Фрагмент текста.
Во-первых, у нас производственная база, которая осталась в России после СССР, явно превышает возможности рынков: и российского, и стран СНГ, и мирового – поглотить все, что потенциально можно на этих предприятиях производить. Особенно это касается машиностроения, рассчитанного некогда на ВПК. Да и гражданское машиностроение обслуживало не только Россию.

...оставаясь не вполне конкурентоспособным.

Согласен. Но зачем тогда строить новые, если можно модернизировать старые? И эти процессы идут по всей стране. У нас нет, может быть, нового КамАЗа, но нам второй, наверное, и не нужен. Одного достаточно, чтобы жить и нормально развиваться.

А процессы модернизации идут: в автопроме – очень активно, менее активно – в авиапроме (чему есть объективные причины).

Зачем нашему самолетостроению развиваться, если у нас долгосрочные контракты с Boeing и Airbus? Попытки инвестиций в эту отрасль, утверждает, например, Александр Лебедев, наталкиваются, как минимум, на организационные трудности.

Давайте посмотрим на экономику процесса. Совершенно очевидно, что Россия не сможет жить без самолетов. Мы слишком большая страна. Швейцарцы, наверное, могли бы по своей стране передвигаться только на поездах. А мы не можем. Нам нужно много самолетов.

Возникает вопрос: а где их брать? Наверное, лучше производить их самим, чем покупать за границей, потому что тем самым вы в отечестве создаете рабочие места, разрабатываете новые технологии, зарабатываете деньги. Совершенно очевидно, что было бы непростительно глупо отказываться от идеи воссоздать собственный авиапром.

Почему у нас стало много боингов и аэробусов? Потому что авиапром не может предложить достаточное количество конкурентоспособных моделей. И совершенно очевидно, что он не сможет этого сделать в течение ближайших нескольких лет. До тех пор, пока те проекты, которые находятся «в трубе», то есть на стадии реализации, не будут выполнены, на это время мы вынуждены самолеты импортировать.

Согласитесь, немаловажно, что западные производители к тому же хорошие лоббисты?

Замечательные. Но для того чтобы быть хорошим лоббистом, нужно еще предлагать хороший товар. Я не специалист в самолетостроении, но, как утверждают эксперты, у нас только в последнее время появились потенциальные конкурентоспособные проекты. Раньше их просто не было.

Строки данных.
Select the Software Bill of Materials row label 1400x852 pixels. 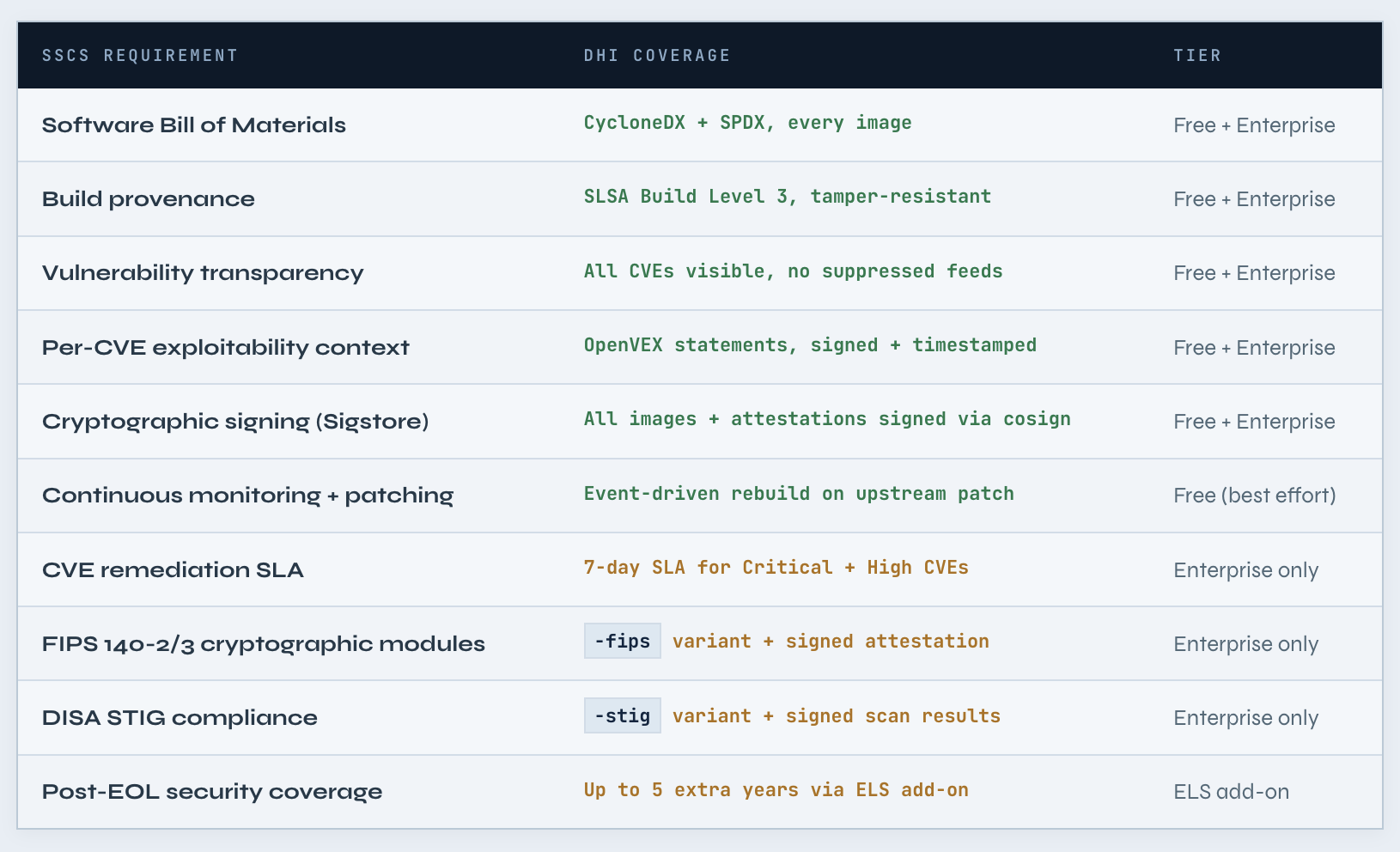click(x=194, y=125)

--

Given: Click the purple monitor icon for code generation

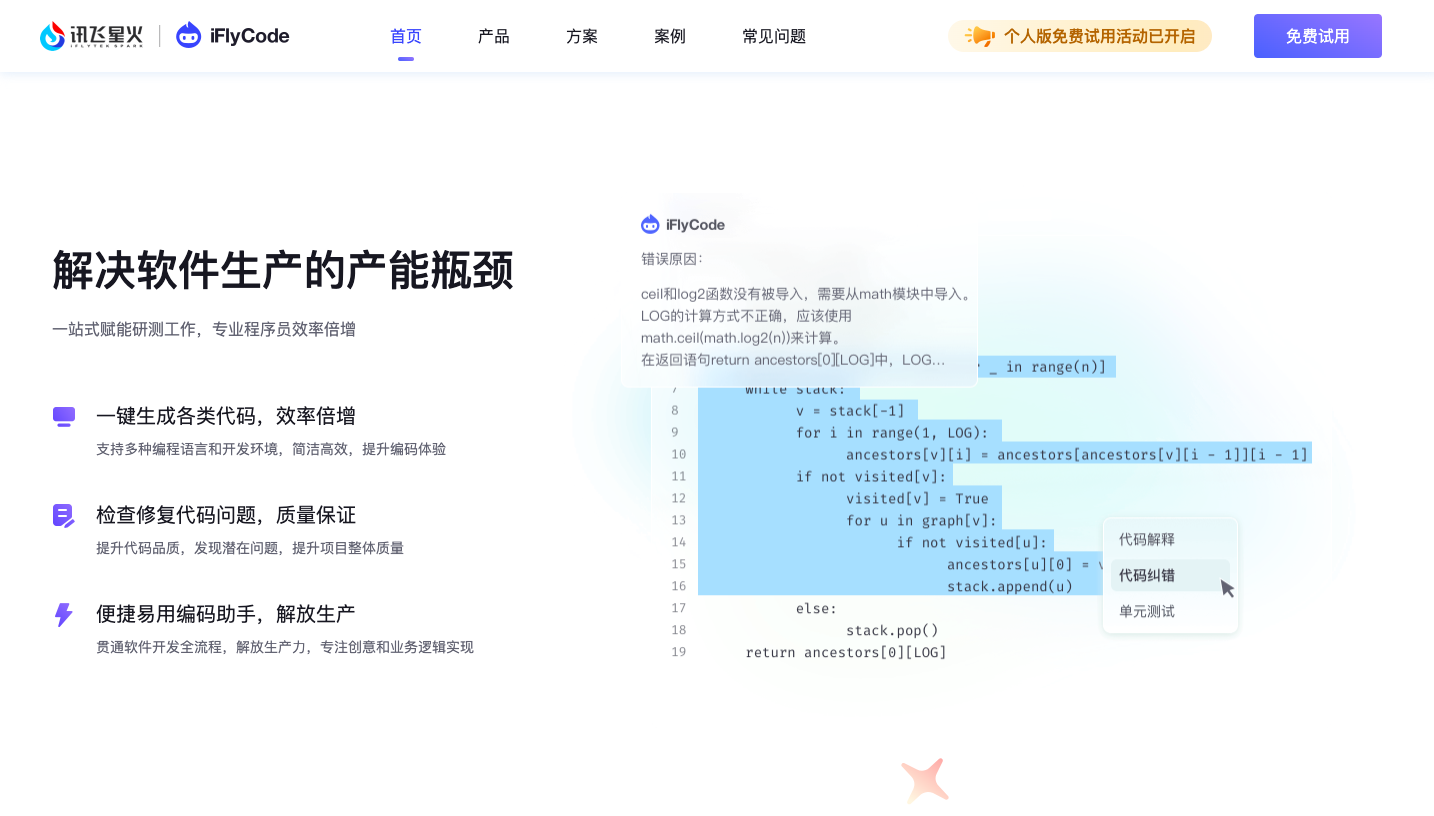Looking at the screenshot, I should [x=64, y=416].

Задание.
Переведите на английский язык предложение из текста о российской промышленности: «Швейцарцы, наверное, могли бы по своей стране передвигаться только на поездах».

Ответ.
The Swiss could probably get around their country only by train.